After a serving of Matsusaka A5 wagyu tartare, we're asked to select a stabbing implement of our choice. Mine looks like some sort of medieval eating spike, which I clumsily use to tear into a beautiful cut of Egyptian goose, a non-native species here in Florida, in a dish called "Winged Pharoah." It's glorious, as is the wafer-thin crisp of goose skin draped over the meat. There's cauliflower laced with curry oil, lavender and sultanas on the plate, but the chou farci, a Brussel sprout stuffed with goose offal, nearly steals the show (which, BTW, goes on for nearly four hours).

We're stuffed, but there's pani puri topped with Taleggio cheese and platinum osetra caviar. "Where's the pani?" I ask. Nothing but a sly look from the chef. I bite into the puff and there it is — evaporated "pani" in the form of smoke. Now we're really stuffed, but next we're asked to choose between a blue pill or a red pill. We're in deep now.

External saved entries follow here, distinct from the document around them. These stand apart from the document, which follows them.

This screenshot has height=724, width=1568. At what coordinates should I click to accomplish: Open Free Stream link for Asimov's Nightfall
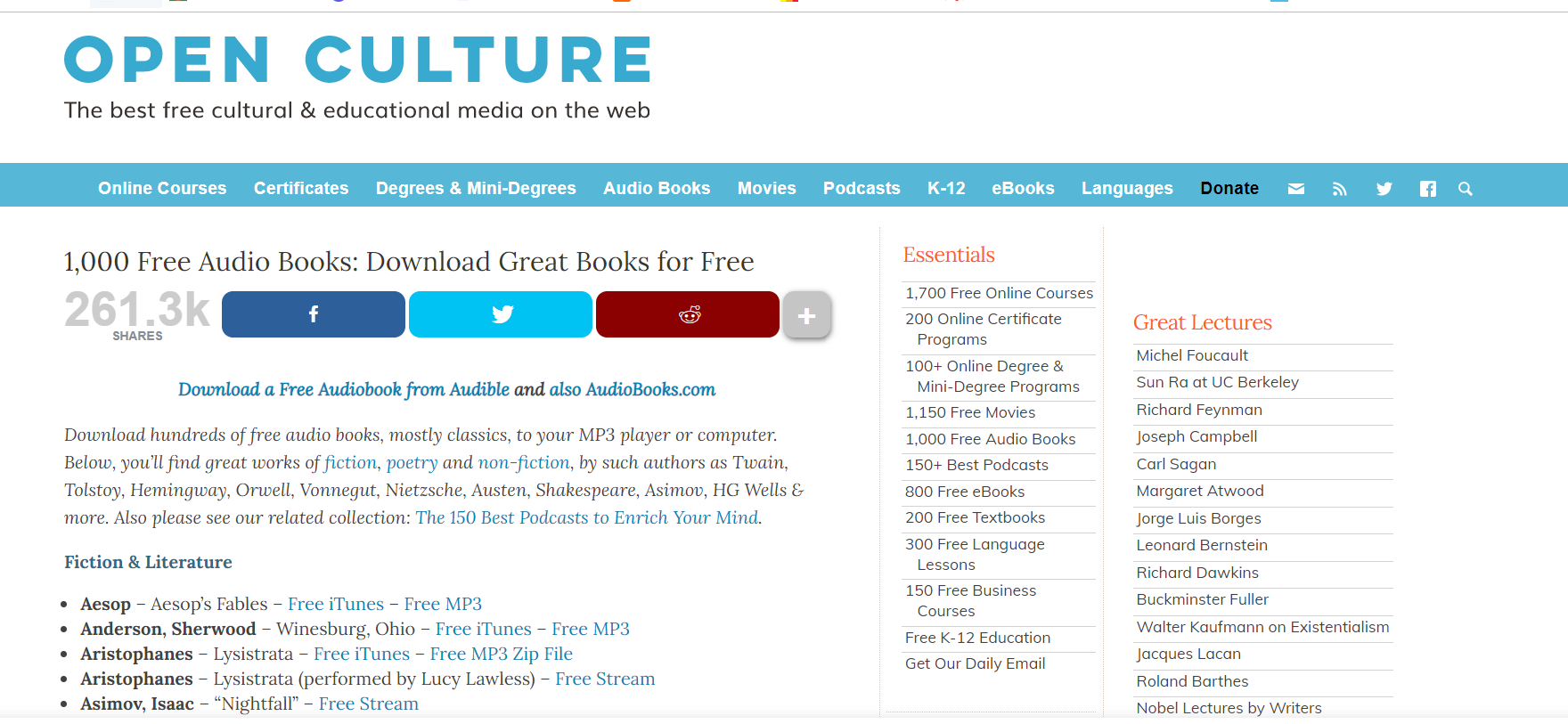[368, 704]
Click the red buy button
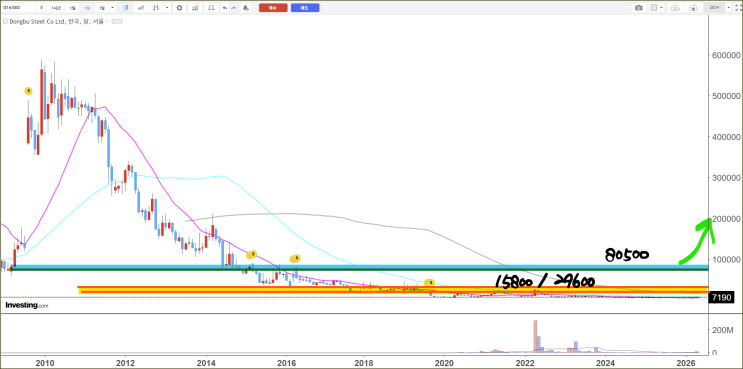Screen dimensions: 743x369 (x=273, y=8)
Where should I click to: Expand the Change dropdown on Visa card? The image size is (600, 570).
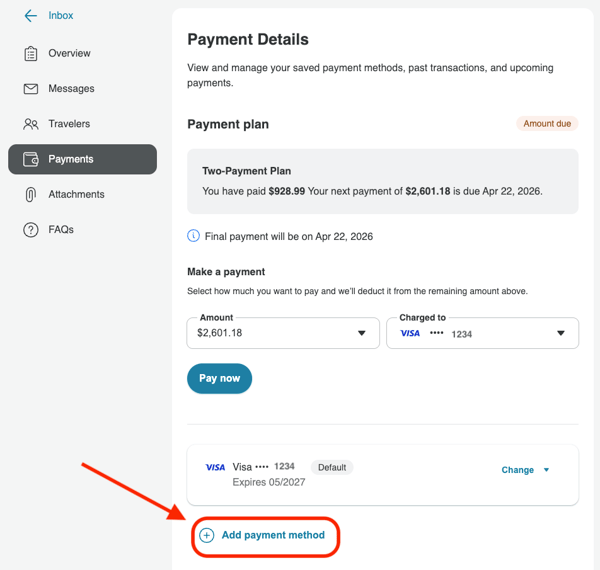click(x=546, y=470)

Yup, The Matrix is invoked in this palate cleanser involving powder-filled capsules, liquid-nitrogen raspberry lollipops "cooked" on an anti-grill and a couple of cloying liquors (the blue with blue Curaçao and the red with some sort of vodka).

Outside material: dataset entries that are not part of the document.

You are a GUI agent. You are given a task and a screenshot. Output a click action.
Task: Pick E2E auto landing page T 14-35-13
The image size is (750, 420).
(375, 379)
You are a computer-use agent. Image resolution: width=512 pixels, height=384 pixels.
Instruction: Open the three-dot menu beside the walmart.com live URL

click to enlarge PHOTO BY ROB BARTLETT
Photo by Rob Bartlett

Then arrives ... a skull. Pop off the cranium and a small brain sits inside. It looks real, but it's beet panna cotta. Ó'Donnchü injects the brain with a honey-lemon-ginger syrup, wheels in the IV cart and squeezes blood (it's beet kombucha) onto the noggin to complete the "Blood Clot." The lights dim and Type O Negative's "Black No. 1" blares overhead. I can't help but text some grainy pics to my editor. "This looks like a Viking death sentence, not a nice meal," she texts back, but I'm having a blast.

The fusion beverage pairing ($265 for the table) featuring a selection of cocktails, wines and spirits curated by Zamulinsky keeps things buoyant. And buoyant is the only way to describe Ó'Donnchü's final revelation.

We're led through the kitchen into a cold, black-tiled room. Smoke from liquid nitrogen rolls over our feet, making it seem we're in the clouds. Skulls and wooden hands with raised fingers sit on the table, along with a Plexiglas box with an open top. Ó'Donnchü spoons aerated foam into the box and it oingo-boingos about as the sakura-flavored gas inside the box suspends and flavors the foam. Some weird science going on there. The foam is set atop a dessert plate called "Levitate," comprising a mascarpone and matcha custard-filled donut signifying a bamboo bulb, bamboo "leaves" made from bamboo ice cream, and sakura espuma stuffed inside a piece of bamboo. Only it's not bamboo — it's a white chocolate shell shaped and colored to look like bamboo.

The point of the dish is to draw attention to the highly invasive plant and how it can be used in cooking. We take it back to our seats and just stare at it for a while, glutted and entranced.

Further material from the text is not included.